ITC – Jay Dedhia

901 Views, Posted on: July 16, 2016

The content on this website is strictly the property of Insight and the Students’ Gymkhana IIT Bombay. If you wish to reproduce any content herein, please contact us:
Chief Editors: Shreerang Javadekar, Shreeyesh Menon
Mail to:

Jay Dedhia is a 3rd year Undergraduate pursuing a B.Tech in Mechanical Engineering.

I had been putting off writing this piece for too long now, but for now, let work take the back seat. As far as my work is concerned, I’d admit that the scope of the project is vast. There is no set path to a solution. You have to try, fail, try again, and fail again in a loop until you have decent results. It’s not easy, and that’s why. Whoa! Seems like I’ve jumped too far ahead; let me start from the beginning.

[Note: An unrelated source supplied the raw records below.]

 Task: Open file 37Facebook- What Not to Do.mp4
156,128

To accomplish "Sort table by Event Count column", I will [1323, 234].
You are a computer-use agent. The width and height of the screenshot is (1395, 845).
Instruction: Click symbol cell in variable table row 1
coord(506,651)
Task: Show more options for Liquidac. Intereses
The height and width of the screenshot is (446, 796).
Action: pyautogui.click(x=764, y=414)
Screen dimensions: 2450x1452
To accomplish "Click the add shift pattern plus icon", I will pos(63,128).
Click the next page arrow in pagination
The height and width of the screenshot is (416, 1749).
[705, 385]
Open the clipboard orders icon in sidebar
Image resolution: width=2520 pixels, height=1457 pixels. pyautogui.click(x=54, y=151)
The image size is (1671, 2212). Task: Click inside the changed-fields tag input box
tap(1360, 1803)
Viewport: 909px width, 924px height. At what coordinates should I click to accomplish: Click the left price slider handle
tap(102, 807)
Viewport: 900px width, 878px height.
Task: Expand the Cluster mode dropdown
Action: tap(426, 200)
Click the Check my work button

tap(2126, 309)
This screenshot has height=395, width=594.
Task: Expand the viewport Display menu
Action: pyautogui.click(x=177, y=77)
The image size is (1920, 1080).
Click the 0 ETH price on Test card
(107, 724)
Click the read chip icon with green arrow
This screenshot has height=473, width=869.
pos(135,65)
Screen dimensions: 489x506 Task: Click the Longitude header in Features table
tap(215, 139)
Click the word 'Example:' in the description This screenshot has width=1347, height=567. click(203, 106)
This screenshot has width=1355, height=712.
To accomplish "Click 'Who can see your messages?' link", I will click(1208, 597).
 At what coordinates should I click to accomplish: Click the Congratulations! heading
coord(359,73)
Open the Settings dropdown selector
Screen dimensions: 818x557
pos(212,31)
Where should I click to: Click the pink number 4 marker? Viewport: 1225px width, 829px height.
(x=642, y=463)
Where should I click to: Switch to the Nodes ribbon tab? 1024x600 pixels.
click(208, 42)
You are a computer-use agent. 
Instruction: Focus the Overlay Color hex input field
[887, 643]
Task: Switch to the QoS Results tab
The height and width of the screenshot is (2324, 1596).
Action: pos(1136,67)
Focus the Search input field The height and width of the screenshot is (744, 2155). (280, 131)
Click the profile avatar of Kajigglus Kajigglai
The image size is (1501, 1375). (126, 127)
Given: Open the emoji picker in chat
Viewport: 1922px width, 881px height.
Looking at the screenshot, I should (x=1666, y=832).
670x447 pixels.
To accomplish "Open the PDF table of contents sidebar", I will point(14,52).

Disclaimer: In a vast and varied company such as ITC, the experience can vary from person to person, depending on the location, kind of project, division, guide ( 😛 I did get a great one!) etc. So take what’s to follow with a pinch of salt. It could be way better, or way worse than what is described below.


Prep and Selection:

Buzzwords like ‘Awesome Stipend’, ‘Live Project’, ‘Part core-part non-core’, ‘High responsibility and expectations’ did float around for the three major FMCGs (ITC, HUL and P&G) when day 1 of the internship season was around the corner. I’ve got to admit that these were enough to get me excited, and in hindsight, at least in the case of ITC, they are all true. Talking to some seniors had made me certain that an FMCG intern was what I wanted. I had also put in a decent amount of time into reviewing and improving into my resume. Learning that a brush up of core subjects was recommended for the interviews, I did just that. I’d say the efforts I put into both were slightly overkill but I had no way to know then. The selection process is – Resume shortlisting – GD – Interview 1 – Interview 2. What really helped me was learning about the company values and history before the interviews and taking tips from seniors regarding the GD. Make sure you have checked both of these before the D-day. There is really no way to know how your interviews are going, the most important thing is to be confident. Always think before blurting and don’t just bluff. In my case, the first interview was technical, testing my basic intuitive knowledge and ideas of mechanical engineering (none of the prep really helped) and a grilling on the projects I had done. The second one was completely an HR interview (though this was not the case for some other interns who had technical questions asked in both interviews). All in all, it was a great feeling to know you are free from the intern hassle on day 1!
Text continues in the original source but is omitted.